### SOURCE MATERIAL:
**********

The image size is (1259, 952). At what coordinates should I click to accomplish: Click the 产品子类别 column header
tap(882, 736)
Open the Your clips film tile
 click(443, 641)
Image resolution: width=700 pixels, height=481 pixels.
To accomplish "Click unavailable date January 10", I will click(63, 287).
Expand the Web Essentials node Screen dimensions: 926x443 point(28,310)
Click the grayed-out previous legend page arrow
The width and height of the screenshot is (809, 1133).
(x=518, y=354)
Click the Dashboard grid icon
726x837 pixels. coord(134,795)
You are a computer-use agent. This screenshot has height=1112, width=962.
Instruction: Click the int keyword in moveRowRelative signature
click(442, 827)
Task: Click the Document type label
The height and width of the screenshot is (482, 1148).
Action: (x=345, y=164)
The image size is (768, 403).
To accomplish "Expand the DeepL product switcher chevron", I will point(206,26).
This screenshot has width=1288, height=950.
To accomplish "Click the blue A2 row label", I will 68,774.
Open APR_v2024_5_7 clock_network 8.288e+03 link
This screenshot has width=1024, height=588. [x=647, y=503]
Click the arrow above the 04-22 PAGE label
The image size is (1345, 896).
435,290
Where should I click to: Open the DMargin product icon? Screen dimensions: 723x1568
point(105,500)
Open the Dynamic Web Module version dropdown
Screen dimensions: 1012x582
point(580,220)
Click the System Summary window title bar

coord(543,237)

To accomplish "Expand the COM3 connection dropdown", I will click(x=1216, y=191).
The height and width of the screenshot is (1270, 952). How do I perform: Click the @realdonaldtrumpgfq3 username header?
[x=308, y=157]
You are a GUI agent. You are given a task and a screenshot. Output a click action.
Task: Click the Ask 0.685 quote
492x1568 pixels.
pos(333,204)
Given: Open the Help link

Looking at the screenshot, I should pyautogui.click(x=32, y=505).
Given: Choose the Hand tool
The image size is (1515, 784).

**********

Wherever a line in the data above holds the word "will", copy that line.

To accomplish "Click unavailable date January 10", I will click(63, 287).
To accomplish "Expand the DeepL product switcher chevron", I will point(206,26).
To accomplish "Click the blue A2 row label", I will 68,774.
To accomplish "Expand the COM3 connection dropdown", I will click(x=1216, y=191).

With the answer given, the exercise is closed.